ChatGPT may be stepping up its game with the release of GPT4 but it has been beaten to the punch in the race to create AI-generated video.
New York startup Runway Research has announced its new Gen 2 system that can produce 3-second looping video content from either text or image prompts, and although not publicly available right now, a promotional video promises its arrival ”very soon," and you can sign up to the waiting list now.
The previews on Runway’s own site are interesting. The videos resemble super-charged GIFs, but whatever you can imagine you can create. Both Google’s Bard AI and ChatGPT have demonstrated text-to-video creations but neither has gone beyond the testing phase. Some had been expecting GPT4 to launch with video capabilities but while it can process and edit images, there is no video functionality currently.
Primarily a video and image editing service, Runway’s AI can also layer different textures or effects on top of an existing video and match it frame by frame. This opens up all kinds of possibilities and lets you, say, turn an existing video into a cartoon. A video example on Runway’s own website shows Dalmatian-style spots being transposed onto a golden retriever.
How does Runway AI video work?
In a research paper titled “Structure and Content-Guided Video Synthesis with Diffusion Models” Runway outlines how the technology works. It’s fairly heavy going but in their own words they describe it like so:
“Our latent video diffusion model synthesizes new videos given structure and content information. We ensure structural consistency by conditioning on depth estimates while content is controlled with images or natural language. Temporally stable results are achieved with additional temporal connections in the model and joint image and video training. Furthermore, a novel guidance method, inspired by classifier-free guidance, allows for user control over temporal consistency in outputs.”
In layman's terms, Runway uses content-aware video diffusion and a model that has been trained on a large pool of uncaptioned videos and text-image data to provide context to the AI.

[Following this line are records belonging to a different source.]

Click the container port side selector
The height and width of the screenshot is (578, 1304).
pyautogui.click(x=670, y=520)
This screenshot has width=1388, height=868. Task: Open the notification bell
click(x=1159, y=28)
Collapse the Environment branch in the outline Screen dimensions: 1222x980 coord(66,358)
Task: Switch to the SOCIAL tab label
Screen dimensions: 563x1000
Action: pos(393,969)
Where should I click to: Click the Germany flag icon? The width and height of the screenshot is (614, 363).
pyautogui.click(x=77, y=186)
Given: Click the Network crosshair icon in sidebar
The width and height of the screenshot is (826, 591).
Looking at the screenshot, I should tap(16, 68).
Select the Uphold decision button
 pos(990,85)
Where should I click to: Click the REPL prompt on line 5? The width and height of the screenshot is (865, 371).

Perhaps more so than AI chatbots, the potential for AI-generated video to cause harm is very real. While deepfake videos and images are becoming more commonplace there is still an implied authenticity around video content that we will need to start reconsidering. With any new technology, there will always be upsetting content as well and there will need to be filters put in place.
We'll keep an eye on Runway and will test it out once it's ready to launch.